→ **DATASET ROWS**

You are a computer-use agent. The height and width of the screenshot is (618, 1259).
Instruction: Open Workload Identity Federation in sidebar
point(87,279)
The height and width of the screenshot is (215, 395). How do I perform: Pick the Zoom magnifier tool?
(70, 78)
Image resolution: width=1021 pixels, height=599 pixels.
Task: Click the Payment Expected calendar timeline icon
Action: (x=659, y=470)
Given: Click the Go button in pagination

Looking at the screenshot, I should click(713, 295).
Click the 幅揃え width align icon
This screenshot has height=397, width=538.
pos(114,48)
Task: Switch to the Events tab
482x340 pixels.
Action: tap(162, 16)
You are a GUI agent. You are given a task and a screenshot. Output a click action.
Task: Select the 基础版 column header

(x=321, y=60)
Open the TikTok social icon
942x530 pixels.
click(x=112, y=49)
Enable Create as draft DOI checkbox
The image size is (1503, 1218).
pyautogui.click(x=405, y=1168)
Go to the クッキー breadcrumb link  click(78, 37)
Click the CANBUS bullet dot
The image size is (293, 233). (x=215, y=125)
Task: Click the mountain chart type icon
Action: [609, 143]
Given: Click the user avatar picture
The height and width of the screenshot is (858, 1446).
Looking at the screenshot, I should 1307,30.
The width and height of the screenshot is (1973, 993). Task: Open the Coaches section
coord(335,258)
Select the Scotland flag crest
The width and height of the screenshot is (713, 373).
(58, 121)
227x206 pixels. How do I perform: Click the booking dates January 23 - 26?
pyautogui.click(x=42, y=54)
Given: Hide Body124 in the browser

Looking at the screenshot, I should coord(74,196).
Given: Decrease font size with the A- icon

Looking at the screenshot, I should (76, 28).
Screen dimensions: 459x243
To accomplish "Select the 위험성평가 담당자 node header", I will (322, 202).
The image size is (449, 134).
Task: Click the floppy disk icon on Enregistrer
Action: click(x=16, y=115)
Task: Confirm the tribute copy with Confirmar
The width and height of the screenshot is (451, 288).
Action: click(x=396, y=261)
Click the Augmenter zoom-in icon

→ **EXERCISE DESCRIPTION**
Revise the data above so that "How do I perform" is replaced with "How do I carry out" throughout, leaving everything else unchanged.

→ **SOLUTION FOR THIS PROBLEM**
You are a computer-use agent. The height and width of the screenshot is (618, 1259).
Instruction: Open Workload Identity Federation in sidebar
point(87,279)
The height and width of the screenshot is (215, 395). How do I carry out: Pick the Zoom magnifier tool?
(70, 78)
Image resolution: width=1021 pixels, height=599 pixels.
Task: Click the Payment Expected calendar timeline icon
Action: (x=659, y=470)
Given: Click the Go button in pagination

Looking at the screenshot, I should click(713, 295).
Click the 幅揃え width align icon
This screenshot has height=397, width=538.
pos(114,48)
Task: Switch to the Events tab
482x340 pixels.
Action: tap(162, 16)
You are a GUI agent. You are given a task and a screenshot. Output a click action.
Task: Select the 基础版 column header

(x=321, y=60)
Open the TikTok social icon
942x530 pixels.
click(x=112, y=49)
Enable Create as draft DOI checkbox
The image size is (1503, 1218).
pyautogui.click(x=405, y=1168)
Go to the クッキー breadcrumb link  click(78, 37)
Click the CANBUS bullet dot
The image size is (293, 233). (x=215, y=125)
Task: Click the mountain chart type icon
Action: [609, 143]
Given: Click the user avatar picture
The height and width of the screenshot is (858, 1446).
Looking at the screenshot, I should 1307,30.
The width and height of the screenshot is (1973, 993). Task: Open the Coaches section
coord(335,258)
Select the Scotland flag crest
The width and height of the screenshot is (713, 373).
(58, 121)
227x206 pixels. How do I carry out: Click the booking dates January 23 - 26?
pyautogui.click(x=42, y=54)
Given: Hide Body124 in the browser

Looking at the screenshot, I should coord(74,196).
Given: Decrease font size with the A- icon

Looking at the screenshot, I should (76, 28).
Screen dimensions: 459x243
To accomplish "Select the 위험성평가 담당자 node header", I will (322, 202).
The image size is (449, 134).
Task: Click the floppy disk icon on Enregistrer
Action: click(x=16, y=115)
Task: Confirm the tribute copy with Confirmar
The width and height of the screenshot is (451, 288).
Action: click(x=396, y=261)
Click the Augmenter zoom-in icon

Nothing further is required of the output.